Surrealism (this system of sprung desire) will (of course) be
assailed most by those wishing to constrain
their own frightful desires; by those constricted in pressures high enough
to transform soft envy into diamond hard
mistrust.
As
long as man lies to himself and so refuses to liberate himself as
an individual from capital corrosions and base trivia and from the merely gregarious – there shall be no sense to life: life will remain a utilitarian
and non-sequential parade of duties and segregated
urges enforced from above, and only put into action from below.
The
key to liberty is always prepared to blossom. This key – while always freshly
nurtured – will have to contain the seeds of what has gone before (failures,
successes, and the barely attempted) if it is to have any useful strength.
But
we cannot conceive of these new flowers of accomplished desire as having sprung merely
from what we now gaze upon.
We
shall shield ourselves against cults of
personality by the realization that systems are tools, and by the knowledge
that one should not become seduced by only one tool, as this manifests that
inflexibility of thought and action that can lead only to all-too-easy tumbles
into explanation.
One
must remain loyal not to systems but to non-conformity,
especially to the non-conformity we may foster within surrealism itself, since
loyalty to surrealism as a system may lead to aesthetic mimicry of technique, and of such “effects” as may be purchased at
no risk.
Though surrealism is a collective “covenant” (of a guarded
mutability) only an informed individual resistance can liberate desire.
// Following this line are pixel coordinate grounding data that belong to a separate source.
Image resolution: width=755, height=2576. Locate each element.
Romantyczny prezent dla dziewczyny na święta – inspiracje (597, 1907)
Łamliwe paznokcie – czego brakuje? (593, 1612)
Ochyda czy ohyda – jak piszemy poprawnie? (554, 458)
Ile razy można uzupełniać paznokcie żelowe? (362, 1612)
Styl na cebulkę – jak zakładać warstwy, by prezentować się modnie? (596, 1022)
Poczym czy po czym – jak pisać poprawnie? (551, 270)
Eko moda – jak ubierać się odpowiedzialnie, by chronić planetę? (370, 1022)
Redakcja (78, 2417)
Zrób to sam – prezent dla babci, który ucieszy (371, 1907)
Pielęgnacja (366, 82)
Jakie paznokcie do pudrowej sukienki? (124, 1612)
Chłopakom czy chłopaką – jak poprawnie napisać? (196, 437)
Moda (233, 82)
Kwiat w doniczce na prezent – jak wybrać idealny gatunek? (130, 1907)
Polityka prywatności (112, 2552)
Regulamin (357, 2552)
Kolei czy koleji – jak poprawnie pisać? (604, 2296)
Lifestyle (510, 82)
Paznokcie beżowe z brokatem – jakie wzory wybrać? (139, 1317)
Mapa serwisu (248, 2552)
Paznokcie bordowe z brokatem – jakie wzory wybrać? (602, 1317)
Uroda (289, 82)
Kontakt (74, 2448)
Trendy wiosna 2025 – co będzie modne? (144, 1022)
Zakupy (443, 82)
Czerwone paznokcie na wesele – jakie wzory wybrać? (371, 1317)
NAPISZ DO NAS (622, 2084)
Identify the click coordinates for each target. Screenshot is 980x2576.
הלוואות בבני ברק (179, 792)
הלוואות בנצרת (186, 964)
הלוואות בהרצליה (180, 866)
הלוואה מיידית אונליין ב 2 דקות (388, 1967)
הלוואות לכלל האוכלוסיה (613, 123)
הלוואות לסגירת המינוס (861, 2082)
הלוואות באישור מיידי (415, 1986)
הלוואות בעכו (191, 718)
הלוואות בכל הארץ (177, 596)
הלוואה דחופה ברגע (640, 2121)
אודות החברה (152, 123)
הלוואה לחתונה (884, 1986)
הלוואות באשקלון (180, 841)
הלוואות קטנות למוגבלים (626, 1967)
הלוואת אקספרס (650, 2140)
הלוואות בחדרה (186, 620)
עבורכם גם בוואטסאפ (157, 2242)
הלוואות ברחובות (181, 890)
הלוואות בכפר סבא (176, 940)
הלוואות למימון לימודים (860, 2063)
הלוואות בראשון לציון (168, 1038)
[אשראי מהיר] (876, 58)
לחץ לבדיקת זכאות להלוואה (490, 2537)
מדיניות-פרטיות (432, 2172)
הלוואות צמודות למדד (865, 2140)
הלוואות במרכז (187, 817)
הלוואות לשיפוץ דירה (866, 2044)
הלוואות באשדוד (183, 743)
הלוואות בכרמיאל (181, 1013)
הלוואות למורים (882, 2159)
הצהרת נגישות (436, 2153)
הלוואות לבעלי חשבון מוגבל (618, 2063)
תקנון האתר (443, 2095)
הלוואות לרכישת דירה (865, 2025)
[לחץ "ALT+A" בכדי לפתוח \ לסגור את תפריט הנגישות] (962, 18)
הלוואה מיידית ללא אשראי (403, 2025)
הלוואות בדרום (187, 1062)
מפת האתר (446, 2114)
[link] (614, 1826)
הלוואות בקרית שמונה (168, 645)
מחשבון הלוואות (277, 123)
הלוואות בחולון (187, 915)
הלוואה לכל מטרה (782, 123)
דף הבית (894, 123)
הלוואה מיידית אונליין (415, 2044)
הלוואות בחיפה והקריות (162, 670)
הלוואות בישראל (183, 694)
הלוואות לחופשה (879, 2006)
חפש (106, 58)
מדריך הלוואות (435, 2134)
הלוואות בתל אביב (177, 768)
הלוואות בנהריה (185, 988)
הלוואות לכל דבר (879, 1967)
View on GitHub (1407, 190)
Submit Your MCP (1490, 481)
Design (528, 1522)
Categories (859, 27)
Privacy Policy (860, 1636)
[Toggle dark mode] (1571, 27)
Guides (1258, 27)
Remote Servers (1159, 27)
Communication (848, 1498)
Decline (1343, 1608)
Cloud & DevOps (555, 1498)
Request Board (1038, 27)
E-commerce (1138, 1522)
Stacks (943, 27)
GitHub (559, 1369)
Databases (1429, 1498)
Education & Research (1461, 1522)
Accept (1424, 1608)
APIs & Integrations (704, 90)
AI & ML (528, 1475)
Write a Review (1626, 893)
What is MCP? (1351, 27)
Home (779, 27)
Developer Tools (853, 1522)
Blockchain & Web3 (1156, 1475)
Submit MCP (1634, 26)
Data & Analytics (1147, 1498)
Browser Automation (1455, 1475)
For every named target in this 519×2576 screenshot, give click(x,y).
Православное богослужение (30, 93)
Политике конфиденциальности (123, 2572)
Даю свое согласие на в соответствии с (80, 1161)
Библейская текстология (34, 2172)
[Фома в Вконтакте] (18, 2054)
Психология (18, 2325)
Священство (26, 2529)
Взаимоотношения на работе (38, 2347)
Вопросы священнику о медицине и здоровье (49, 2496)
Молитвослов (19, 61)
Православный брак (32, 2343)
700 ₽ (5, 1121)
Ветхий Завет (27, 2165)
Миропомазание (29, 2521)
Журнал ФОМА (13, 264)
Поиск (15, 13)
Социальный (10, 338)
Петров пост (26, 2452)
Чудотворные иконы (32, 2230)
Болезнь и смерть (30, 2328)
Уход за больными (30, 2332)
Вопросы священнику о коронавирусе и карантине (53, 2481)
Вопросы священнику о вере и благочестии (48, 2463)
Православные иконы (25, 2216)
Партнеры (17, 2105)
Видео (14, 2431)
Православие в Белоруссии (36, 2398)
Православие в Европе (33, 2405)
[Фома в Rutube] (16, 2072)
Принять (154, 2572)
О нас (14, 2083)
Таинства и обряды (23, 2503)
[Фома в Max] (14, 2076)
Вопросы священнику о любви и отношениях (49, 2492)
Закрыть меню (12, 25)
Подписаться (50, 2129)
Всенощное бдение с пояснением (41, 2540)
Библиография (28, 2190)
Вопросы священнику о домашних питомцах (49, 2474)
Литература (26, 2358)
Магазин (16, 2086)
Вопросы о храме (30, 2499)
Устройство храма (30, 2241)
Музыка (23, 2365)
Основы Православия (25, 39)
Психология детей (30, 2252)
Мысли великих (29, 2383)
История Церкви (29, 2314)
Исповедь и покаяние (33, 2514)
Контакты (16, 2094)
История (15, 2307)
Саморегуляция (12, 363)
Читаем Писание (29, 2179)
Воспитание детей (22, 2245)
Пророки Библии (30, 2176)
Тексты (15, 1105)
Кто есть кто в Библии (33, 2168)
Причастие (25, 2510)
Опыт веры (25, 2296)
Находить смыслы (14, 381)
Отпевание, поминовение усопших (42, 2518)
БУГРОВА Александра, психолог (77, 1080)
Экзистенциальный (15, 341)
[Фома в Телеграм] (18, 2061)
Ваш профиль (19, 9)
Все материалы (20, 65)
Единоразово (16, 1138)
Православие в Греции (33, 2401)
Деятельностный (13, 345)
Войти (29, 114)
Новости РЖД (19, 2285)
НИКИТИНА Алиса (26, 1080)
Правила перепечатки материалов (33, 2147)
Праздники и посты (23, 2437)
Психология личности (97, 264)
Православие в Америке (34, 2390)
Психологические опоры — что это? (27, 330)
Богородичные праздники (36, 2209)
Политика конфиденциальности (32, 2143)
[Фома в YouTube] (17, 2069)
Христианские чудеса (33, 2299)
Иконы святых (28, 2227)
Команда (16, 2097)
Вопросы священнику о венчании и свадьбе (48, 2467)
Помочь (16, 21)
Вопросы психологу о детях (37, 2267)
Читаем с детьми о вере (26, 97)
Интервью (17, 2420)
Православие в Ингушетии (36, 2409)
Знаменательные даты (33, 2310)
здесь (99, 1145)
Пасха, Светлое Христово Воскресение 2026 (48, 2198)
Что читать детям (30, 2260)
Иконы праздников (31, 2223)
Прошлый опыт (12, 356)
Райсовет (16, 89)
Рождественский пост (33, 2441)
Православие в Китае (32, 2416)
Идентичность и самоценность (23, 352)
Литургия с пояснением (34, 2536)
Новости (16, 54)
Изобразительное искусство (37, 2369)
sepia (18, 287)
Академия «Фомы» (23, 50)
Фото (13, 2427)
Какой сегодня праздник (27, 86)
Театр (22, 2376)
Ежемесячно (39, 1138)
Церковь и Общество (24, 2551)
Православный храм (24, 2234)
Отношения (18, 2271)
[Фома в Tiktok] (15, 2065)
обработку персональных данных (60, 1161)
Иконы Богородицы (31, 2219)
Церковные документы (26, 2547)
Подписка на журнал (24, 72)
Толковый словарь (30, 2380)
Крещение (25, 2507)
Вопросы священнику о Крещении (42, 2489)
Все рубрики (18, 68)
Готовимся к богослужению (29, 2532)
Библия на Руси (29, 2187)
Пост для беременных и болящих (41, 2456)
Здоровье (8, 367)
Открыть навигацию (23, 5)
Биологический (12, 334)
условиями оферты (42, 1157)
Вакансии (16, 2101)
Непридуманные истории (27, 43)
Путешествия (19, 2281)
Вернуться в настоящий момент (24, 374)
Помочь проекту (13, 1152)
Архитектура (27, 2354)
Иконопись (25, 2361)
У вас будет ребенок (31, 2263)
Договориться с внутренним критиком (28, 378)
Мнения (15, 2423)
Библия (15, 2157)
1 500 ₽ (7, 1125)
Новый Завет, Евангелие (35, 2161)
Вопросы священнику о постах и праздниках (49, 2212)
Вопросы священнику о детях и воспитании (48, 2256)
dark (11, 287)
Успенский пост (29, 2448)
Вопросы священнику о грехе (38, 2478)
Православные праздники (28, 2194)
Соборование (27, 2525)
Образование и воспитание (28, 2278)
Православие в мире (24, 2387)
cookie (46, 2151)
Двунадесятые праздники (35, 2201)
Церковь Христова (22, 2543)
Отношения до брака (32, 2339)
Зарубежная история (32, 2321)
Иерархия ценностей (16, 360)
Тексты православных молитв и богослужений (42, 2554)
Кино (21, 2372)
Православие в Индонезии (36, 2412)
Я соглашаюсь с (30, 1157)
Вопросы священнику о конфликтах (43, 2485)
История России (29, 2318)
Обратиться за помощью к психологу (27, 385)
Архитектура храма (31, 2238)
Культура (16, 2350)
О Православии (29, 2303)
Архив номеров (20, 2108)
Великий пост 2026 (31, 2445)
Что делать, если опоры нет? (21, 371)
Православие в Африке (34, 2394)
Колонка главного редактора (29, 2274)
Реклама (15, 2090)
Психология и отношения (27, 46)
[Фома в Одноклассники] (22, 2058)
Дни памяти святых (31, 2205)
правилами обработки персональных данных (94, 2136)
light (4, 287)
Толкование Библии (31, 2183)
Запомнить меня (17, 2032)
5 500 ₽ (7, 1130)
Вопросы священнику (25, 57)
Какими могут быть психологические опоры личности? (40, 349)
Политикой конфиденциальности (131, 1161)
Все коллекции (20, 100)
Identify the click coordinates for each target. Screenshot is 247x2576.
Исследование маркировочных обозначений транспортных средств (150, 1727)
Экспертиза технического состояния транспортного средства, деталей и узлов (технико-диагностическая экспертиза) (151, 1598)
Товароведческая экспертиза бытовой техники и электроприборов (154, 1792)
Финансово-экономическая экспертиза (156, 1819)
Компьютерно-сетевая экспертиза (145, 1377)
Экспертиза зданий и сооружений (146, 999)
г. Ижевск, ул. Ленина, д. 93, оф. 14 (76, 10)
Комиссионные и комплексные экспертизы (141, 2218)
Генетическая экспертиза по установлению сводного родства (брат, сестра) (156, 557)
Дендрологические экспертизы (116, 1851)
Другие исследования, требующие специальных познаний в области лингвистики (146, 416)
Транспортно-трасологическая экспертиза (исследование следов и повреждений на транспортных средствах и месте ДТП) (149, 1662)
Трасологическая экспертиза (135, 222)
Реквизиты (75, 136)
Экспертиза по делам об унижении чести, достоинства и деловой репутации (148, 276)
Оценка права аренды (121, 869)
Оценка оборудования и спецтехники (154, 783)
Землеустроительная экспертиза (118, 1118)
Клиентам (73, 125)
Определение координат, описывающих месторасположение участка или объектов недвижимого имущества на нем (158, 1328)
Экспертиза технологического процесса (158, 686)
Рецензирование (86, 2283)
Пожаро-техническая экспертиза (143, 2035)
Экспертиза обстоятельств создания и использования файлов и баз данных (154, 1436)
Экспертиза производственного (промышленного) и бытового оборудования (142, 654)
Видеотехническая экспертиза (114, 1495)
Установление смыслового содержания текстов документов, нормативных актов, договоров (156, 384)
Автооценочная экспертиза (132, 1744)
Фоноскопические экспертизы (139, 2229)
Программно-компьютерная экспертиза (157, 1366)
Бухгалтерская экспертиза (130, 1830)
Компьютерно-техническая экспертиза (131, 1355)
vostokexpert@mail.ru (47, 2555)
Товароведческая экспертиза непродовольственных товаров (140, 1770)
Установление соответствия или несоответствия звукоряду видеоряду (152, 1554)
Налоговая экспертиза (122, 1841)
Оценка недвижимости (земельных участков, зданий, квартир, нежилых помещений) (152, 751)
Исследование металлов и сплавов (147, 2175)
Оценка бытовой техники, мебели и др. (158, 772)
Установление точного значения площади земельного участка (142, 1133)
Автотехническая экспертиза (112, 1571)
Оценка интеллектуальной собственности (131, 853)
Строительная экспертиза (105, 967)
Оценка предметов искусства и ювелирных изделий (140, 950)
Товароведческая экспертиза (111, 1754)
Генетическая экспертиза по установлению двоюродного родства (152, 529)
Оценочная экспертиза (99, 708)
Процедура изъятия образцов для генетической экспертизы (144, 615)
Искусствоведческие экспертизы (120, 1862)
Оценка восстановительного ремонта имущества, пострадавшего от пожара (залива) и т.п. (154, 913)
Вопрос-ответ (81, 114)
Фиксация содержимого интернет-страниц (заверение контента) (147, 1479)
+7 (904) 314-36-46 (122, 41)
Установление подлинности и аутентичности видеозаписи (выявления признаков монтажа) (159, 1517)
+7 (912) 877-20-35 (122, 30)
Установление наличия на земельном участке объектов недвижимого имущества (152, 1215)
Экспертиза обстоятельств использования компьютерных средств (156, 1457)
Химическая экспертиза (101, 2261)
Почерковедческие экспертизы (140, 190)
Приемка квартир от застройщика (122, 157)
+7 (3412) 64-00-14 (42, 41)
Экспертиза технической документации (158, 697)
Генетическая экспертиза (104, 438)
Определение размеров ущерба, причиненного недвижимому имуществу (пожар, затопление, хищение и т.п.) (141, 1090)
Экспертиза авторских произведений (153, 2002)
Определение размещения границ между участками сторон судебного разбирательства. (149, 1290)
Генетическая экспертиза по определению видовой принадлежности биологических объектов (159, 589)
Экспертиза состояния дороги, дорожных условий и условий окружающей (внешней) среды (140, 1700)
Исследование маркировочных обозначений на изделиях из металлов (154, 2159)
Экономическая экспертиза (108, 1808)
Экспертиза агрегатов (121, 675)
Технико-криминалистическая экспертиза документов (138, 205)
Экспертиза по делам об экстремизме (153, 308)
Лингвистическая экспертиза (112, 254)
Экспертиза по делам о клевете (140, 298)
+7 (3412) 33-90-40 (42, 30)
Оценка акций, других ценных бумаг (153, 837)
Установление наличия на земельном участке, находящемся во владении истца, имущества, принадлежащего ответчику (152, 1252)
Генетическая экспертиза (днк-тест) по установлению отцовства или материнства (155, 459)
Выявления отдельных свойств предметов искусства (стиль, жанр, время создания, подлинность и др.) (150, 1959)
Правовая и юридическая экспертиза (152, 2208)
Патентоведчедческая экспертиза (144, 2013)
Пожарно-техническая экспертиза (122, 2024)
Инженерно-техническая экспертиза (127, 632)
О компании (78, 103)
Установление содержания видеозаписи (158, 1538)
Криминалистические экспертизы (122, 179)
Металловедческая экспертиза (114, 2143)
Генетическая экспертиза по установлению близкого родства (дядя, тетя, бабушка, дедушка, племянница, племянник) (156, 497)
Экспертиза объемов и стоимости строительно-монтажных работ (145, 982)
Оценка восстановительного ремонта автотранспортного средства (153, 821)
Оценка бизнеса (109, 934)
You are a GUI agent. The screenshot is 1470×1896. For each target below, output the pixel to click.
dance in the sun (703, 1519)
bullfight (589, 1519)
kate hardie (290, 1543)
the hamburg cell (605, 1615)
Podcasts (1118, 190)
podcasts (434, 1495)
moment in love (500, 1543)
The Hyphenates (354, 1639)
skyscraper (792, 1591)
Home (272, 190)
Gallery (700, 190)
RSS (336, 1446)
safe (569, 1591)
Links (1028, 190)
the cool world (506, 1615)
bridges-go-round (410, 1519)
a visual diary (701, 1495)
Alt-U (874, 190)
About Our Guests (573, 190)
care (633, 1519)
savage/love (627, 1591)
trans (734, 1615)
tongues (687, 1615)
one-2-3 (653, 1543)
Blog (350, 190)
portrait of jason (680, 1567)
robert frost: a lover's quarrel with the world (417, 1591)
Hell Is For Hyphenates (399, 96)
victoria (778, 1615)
And,
far from the re-education camps hallucinated by our enemies, we call now for constant self-education.
Unanimity
of any group not intended to contravene the greater assembly remains suspect;
but we must be willing to grant our assent to even untested programs that we
intuitively sense are dedicated to the creation of further and further freedoms
for the individual man.
We
must put an end to claims of omniscience (we must foster a scientific and poetic
re-investigation of all phenomenon and ideas.) The entirety of human history
must be re-opened to this poetic investigation, and must be de-mystified
so as to defeat obscuring awe. At
the same time, we must not reject educated
respect, and any temporary alliance of minds and bodies formed by illuminated consent.
We realize charges of mysticism may be leveled, but we admit
it is not healthy to allow men to cling to “human-centric” notions of omnipotent
management, because this confession of a “lack of control” fosters a poetic distance, an evocative
separation from the objects of our desire. A too-easy capture of all aspects
of the re-made world strikes us as anti-poetic.
We
may “allow” ourselves therefore to conceive (if only as a mythological
exercise) that there may be invisible
sources of universal power, if only to remove this world from the killing
control of man, and to dissolve the “obvious” in the “possible.”